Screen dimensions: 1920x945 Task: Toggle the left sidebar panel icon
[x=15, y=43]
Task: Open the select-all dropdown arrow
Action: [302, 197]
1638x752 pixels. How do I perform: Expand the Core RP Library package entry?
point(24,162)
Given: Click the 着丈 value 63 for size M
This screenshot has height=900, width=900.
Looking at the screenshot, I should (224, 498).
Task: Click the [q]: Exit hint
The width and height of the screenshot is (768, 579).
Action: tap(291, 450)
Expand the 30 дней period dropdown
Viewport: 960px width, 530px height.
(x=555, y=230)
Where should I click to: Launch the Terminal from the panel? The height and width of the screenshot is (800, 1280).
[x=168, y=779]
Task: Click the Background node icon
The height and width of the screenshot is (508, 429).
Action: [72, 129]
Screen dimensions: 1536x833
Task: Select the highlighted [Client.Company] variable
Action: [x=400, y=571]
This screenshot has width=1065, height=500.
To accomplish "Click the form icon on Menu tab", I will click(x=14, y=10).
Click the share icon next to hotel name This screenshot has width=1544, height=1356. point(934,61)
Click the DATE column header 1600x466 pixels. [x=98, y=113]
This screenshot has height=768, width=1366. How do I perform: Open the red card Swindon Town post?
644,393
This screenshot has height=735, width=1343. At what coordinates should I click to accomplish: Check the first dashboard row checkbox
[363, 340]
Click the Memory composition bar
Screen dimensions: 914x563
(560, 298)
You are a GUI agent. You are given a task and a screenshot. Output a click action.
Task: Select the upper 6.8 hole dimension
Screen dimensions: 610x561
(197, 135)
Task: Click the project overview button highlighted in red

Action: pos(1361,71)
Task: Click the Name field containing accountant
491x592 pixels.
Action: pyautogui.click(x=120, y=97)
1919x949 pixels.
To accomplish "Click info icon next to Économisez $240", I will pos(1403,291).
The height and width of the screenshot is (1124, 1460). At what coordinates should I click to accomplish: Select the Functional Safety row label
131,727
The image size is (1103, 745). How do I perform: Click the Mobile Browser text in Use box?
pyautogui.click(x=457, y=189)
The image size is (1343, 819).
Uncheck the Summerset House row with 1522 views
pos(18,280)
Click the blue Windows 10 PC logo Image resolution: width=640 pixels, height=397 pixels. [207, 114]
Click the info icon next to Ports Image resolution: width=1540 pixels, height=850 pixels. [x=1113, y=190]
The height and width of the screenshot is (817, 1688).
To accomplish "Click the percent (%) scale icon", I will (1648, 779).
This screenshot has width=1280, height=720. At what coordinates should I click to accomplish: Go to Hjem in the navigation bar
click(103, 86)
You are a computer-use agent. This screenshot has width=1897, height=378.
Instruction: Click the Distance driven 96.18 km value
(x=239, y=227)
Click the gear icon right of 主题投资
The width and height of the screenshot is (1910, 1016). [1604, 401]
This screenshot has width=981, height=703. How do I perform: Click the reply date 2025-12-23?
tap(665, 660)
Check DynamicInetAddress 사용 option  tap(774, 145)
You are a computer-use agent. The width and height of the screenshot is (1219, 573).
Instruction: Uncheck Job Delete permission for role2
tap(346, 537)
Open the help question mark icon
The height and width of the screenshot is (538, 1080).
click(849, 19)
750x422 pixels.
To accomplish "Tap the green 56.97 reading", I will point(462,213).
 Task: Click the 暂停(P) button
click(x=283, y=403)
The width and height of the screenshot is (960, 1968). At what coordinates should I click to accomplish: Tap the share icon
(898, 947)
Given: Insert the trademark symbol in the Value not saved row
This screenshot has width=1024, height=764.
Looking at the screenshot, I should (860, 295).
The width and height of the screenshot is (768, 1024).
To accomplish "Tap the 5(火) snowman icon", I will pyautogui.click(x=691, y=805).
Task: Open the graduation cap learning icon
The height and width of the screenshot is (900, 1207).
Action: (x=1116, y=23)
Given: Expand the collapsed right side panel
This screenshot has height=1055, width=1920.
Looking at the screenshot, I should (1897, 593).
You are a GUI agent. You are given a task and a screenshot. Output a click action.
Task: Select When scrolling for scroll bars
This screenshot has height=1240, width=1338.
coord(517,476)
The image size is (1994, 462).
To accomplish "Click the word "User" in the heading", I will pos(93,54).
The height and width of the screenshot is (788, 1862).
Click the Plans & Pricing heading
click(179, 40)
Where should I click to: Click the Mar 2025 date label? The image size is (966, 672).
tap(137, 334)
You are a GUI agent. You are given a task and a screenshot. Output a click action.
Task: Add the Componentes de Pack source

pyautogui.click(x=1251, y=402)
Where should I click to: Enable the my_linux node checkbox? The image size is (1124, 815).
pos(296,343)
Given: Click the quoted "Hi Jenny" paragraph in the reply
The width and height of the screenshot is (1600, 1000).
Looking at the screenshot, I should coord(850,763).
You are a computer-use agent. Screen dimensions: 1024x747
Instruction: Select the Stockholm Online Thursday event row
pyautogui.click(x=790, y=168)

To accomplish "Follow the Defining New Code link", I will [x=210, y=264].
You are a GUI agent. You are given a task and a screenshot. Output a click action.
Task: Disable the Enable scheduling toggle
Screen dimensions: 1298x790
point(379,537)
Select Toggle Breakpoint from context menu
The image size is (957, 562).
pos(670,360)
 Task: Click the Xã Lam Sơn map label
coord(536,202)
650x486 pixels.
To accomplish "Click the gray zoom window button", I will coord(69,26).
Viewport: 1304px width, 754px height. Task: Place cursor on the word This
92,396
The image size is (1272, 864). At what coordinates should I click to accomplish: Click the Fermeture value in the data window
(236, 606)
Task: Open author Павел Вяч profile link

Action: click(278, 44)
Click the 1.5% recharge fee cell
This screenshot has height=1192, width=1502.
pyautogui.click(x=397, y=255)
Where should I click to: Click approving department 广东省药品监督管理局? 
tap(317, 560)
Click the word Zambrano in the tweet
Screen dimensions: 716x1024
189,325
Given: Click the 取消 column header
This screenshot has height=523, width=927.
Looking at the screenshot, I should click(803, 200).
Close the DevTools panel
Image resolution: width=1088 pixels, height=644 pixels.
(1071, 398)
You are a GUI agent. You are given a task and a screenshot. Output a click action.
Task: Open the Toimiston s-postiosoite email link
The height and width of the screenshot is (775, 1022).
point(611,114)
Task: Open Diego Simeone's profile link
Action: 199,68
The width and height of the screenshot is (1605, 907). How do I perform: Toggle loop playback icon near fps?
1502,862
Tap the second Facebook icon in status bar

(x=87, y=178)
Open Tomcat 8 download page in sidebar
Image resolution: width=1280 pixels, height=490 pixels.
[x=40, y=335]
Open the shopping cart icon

====

Work required:
For the material above, the answer must be only the number of lines holding the word "next".

Answer section:
3